TO DO:
Copy, pictures aside: the lines below from the one that holds "The width and" through the final line of the listing, both ends included, exactly as they are and nothing else.
= = = =
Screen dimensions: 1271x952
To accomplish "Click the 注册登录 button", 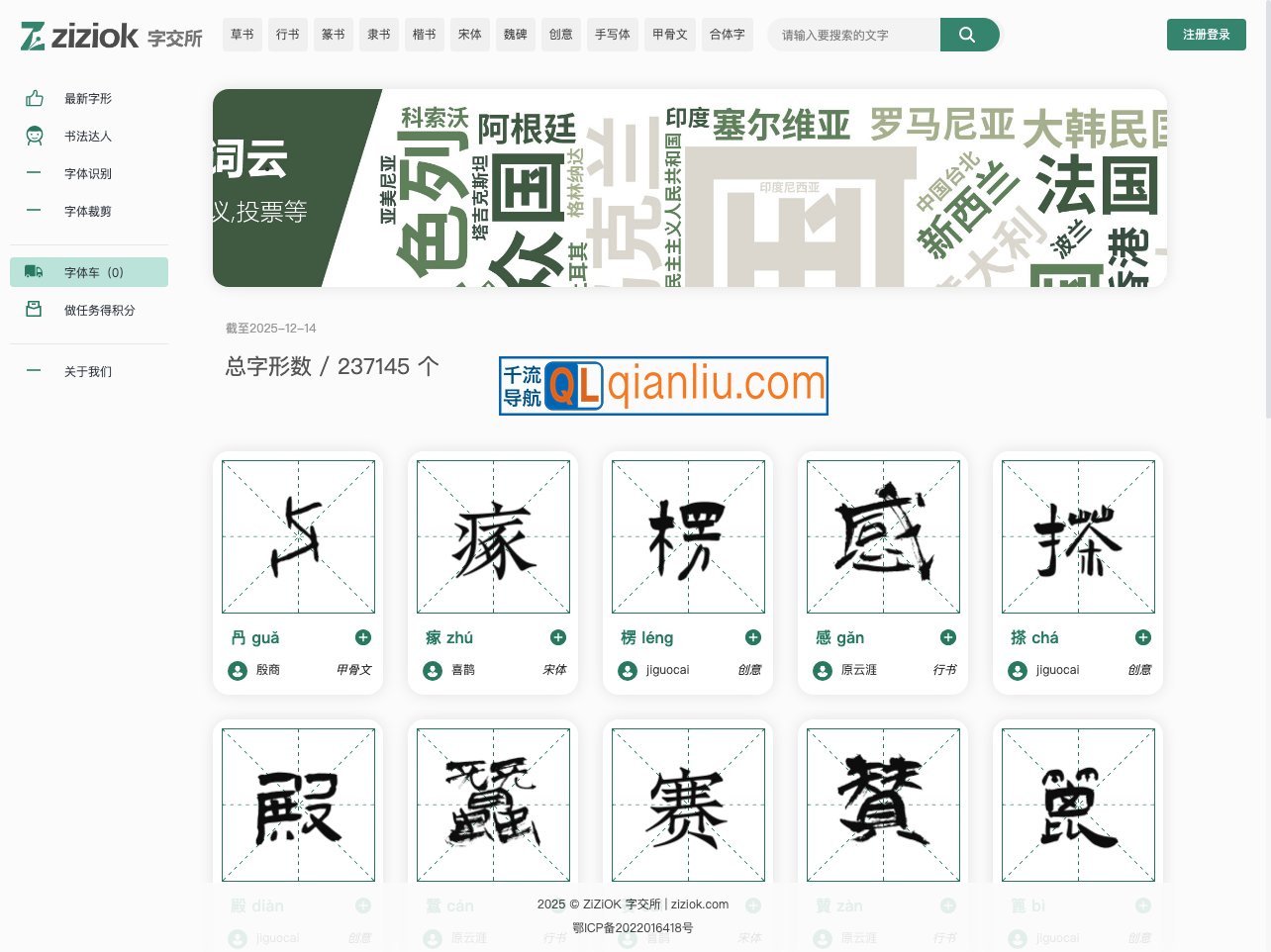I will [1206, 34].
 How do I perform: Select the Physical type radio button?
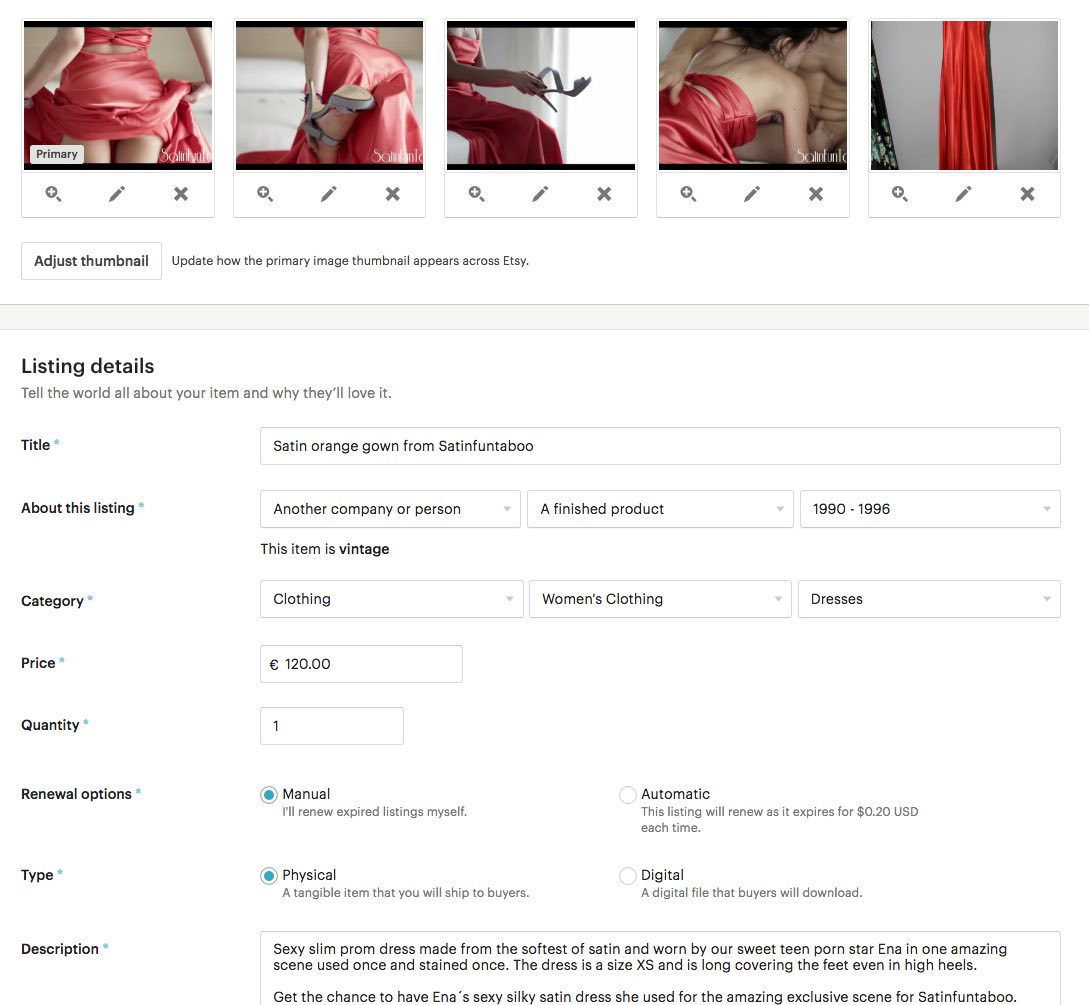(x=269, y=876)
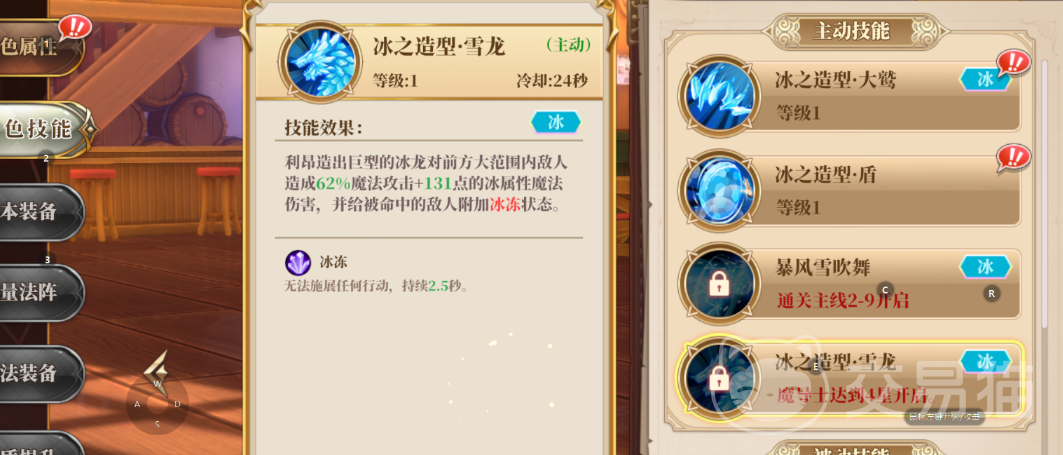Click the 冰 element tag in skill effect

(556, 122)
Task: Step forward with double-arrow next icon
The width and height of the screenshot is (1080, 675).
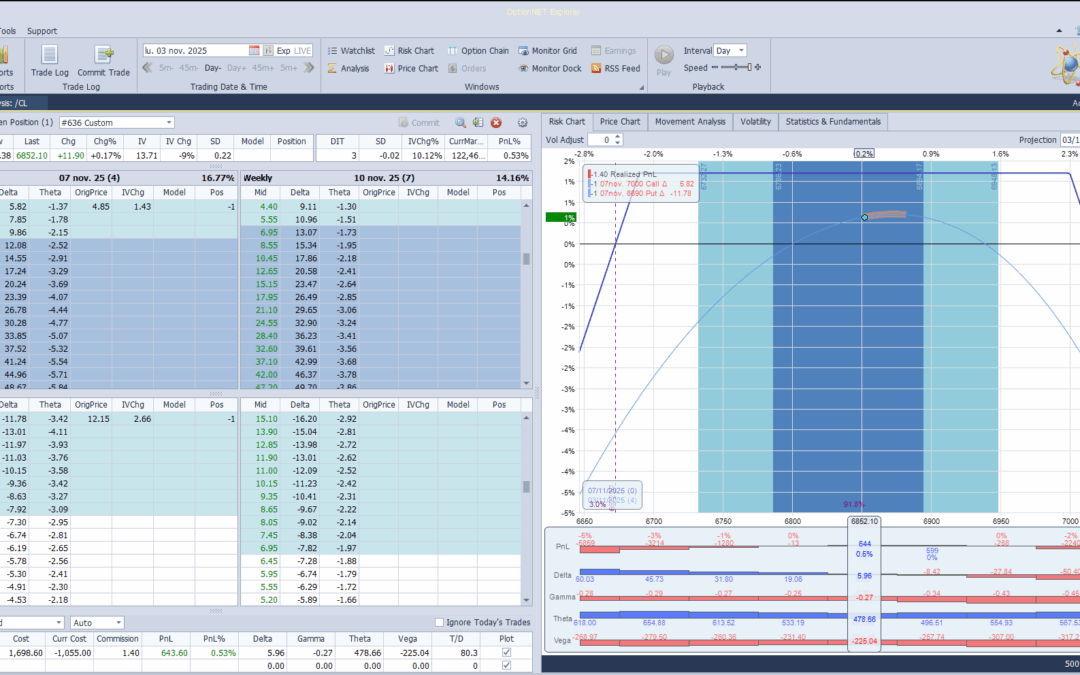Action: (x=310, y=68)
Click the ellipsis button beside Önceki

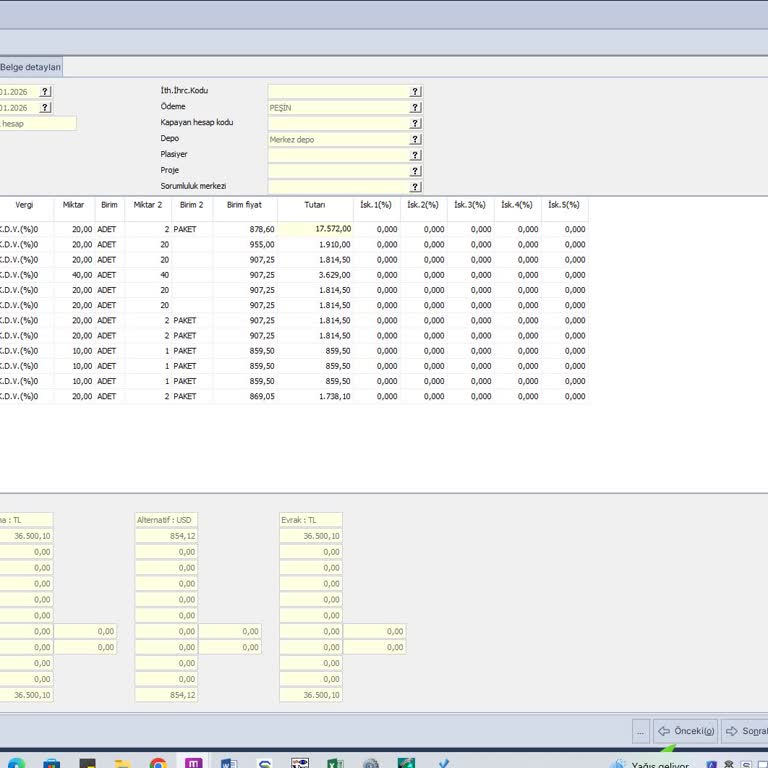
= = = =
RESPONSE TO THE TASK:
The width and height of the screenshot is (1080, 675).
Action: (x=310, y=68)
Click the ellipsis button beside Önceki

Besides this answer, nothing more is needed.